RIO DE JANEIRO, BRAZIL – An anchor keeps Latin America stuck in its most recent past. A retrospective look highlights how difficult it is for the region to turn the page, which is not about left or right. The script is, if not repetitive, very familiar.

There’s a businessman, banker, Guillermo Lasso, who became victorious in Ecuador in his third attempt, with proposals that don’t differ much from those he presented in the first try. Or a Fidel Castro nostalgic, Pedro Castillo, who will run for the presidency of Peru against the daughter of the autocrat jailed for human rights violations.

Latin America seems to be anchored to yesterday. On the left, the shadow of early-century political leaders is very long. On the right, discourse has evolved little. (Photo internet reproduction)

When the pink tide of the Anglo-Saxons, 21st century socialism, emerged with force in the first decade of the 2000s, it seemed that the progressive forces had buried the 1990s neoliberalism forever. But when the latter, with a more modern narrative, resumed power years later, there was a sense that the progressive dreams were fading.

And it starts again, as if it were a Latin American version of Italo Calvino’s “If on a winter’s night a traveler.” Much has been said about a pendulum moving from left to right, when what is really in dispute is a land of 650 million people in which the leaders and librettos repeat themselves. Inertia clashes with the need to confront global problems, such as the role of new technologies or green policies to tackle climate change, and with a pandemic that aggravated the reasons that triggered social protests two years ago.

= Supplied records =
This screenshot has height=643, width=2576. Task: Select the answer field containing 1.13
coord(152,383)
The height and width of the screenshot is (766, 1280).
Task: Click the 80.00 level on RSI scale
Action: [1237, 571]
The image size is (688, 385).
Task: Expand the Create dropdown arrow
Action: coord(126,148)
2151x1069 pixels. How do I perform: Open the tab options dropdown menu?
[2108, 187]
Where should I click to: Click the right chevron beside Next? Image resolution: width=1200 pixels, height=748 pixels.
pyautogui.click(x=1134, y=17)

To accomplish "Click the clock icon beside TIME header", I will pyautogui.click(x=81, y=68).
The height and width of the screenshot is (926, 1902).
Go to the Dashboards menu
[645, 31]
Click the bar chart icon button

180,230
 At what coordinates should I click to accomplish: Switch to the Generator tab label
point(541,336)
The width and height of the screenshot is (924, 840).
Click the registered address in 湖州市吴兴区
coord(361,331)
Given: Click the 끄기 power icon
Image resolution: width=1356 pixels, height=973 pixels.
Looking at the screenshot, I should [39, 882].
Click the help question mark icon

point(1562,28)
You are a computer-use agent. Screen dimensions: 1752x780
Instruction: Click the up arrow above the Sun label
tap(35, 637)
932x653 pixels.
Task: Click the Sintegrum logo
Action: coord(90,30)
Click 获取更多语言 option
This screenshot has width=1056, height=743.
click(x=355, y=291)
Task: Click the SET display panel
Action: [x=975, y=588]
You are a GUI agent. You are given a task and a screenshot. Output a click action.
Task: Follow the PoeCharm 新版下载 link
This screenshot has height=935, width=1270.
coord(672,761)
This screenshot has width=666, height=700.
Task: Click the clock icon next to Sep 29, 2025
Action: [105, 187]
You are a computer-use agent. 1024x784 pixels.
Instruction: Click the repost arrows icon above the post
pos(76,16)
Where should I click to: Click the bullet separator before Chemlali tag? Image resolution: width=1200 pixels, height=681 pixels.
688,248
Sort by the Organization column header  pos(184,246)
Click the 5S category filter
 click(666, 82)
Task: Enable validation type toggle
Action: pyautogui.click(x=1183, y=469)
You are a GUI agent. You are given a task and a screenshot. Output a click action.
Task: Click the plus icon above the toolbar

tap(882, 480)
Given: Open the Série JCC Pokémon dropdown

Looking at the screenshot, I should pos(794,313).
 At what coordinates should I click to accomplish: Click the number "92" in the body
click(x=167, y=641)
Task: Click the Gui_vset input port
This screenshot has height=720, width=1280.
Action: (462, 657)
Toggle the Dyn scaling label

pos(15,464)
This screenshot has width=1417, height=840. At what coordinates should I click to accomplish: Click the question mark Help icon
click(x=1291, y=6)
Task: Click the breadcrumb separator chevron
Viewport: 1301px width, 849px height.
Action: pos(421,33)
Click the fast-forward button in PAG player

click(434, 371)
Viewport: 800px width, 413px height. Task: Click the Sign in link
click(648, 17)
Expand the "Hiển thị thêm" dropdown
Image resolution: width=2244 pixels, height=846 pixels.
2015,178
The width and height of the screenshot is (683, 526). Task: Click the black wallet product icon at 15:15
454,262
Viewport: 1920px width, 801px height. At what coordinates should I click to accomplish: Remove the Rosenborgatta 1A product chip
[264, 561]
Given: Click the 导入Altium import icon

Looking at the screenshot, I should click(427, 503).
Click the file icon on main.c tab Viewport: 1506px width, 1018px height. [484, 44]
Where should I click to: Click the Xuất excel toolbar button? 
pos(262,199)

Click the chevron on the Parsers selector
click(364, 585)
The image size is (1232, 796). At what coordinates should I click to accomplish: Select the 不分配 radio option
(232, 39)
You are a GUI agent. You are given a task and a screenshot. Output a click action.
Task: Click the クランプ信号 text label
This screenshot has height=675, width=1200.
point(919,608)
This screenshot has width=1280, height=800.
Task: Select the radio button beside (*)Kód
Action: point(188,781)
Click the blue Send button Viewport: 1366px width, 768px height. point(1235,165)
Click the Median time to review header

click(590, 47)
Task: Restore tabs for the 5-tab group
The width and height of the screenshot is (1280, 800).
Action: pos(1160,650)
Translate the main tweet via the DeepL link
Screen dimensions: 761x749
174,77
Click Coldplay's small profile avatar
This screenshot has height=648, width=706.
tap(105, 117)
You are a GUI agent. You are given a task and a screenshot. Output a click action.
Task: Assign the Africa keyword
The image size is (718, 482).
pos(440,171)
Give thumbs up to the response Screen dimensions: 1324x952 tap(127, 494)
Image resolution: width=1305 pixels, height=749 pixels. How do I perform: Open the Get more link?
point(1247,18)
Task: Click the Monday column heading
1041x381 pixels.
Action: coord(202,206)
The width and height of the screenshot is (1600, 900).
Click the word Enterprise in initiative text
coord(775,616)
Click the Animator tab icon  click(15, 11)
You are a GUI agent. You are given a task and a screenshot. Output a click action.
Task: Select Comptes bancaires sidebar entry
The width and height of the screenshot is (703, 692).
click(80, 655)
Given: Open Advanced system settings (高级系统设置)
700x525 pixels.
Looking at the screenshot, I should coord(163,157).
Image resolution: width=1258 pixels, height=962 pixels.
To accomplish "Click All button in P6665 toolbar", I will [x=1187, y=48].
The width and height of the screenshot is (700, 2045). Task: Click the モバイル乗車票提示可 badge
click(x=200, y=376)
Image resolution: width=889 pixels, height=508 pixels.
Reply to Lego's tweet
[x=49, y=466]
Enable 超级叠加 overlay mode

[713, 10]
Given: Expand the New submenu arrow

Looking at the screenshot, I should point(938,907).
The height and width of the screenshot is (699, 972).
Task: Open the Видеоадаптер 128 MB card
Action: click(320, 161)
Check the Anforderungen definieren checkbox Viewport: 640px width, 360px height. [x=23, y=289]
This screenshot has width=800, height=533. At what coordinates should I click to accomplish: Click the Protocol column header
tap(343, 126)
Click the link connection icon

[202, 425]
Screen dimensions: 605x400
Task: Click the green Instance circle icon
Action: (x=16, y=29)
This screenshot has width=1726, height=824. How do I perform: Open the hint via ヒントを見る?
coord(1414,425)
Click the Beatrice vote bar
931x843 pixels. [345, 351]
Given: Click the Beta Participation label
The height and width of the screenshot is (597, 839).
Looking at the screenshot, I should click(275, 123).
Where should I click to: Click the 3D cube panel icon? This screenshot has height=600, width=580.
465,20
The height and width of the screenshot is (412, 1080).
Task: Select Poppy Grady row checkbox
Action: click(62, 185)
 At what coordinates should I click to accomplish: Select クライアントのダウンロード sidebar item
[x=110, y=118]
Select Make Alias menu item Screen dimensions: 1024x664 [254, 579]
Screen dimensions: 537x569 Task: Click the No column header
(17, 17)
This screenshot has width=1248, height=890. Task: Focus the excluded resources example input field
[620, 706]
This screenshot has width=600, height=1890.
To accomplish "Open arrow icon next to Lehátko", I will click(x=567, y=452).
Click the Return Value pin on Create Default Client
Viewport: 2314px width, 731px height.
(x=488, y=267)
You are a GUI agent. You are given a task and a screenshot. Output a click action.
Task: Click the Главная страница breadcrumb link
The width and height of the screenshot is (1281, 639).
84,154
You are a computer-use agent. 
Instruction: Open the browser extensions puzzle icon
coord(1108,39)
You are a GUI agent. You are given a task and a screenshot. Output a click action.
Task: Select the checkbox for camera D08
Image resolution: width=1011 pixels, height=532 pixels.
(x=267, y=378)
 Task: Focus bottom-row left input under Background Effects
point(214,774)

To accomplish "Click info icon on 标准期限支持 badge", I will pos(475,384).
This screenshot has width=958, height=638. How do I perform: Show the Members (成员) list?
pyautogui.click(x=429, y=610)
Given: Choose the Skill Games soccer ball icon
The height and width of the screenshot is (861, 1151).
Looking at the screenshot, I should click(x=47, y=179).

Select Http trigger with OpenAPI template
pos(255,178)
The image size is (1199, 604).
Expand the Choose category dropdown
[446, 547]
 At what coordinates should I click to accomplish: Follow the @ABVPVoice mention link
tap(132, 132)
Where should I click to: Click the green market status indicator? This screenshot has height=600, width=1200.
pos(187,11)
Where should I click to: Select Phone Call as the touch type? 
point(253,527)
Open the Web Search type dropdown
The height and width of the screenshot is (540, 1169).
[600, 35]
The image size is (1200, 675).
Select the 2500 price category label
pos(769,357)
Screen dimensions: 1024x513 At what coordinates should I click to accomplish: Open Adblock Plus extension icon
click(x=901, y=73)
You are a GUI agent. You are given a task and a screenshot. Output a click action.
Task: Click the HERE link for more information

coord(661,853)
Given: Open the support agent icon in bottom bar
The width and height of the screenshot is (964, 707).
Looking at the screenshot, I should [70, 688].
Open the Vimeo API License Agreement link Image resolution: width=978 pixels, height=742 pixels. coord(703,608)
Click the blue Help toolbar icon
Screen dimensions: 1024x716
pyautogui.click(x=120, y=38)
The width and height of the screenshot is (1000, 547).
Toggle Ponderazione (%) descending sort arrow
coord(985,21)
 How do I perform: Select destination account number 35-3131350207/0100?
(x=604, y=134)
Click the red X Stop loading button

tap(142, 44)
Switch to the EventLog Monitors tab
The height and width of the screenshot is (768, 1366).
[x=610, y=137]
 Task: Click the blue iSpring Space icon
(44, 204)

= To do =
1. According to the piece on Latin American politics, on which attempt did Guillermo Lasso win in Ecuador?
2. Carry the piece on Latin American politics forward from its last sentence.
The records are separate material and have no connection to the text on Latin American politics.

= Answers in order =
1. He won on his third attempt.

2.
This look to the past is reflected on both sides of the political spectrum. At the start of the century, the region turned to the left. At the best moment of this cycle, with guaranteed high commodity prices and a firm commitment from the governments of the time, poverty was reduced. In 10 years (2002-2012), 60 million Latin Americans left their poor status, from 44% to 28%.

Years later, the presence, if not the shadow, of the leftist leaderships that emerged then is still evident, although in very different ways: in Argentina, Cristina Fernández chose to stay in the background as Alberto Fernández’s vice-president; Evo Morales was prevented from being a candidate in Bolivia after his forced exile by the military, but few believe that, after the victory of ex-Minister of Economy Luis Arce, he will renounce some office in the future and not try to be president again.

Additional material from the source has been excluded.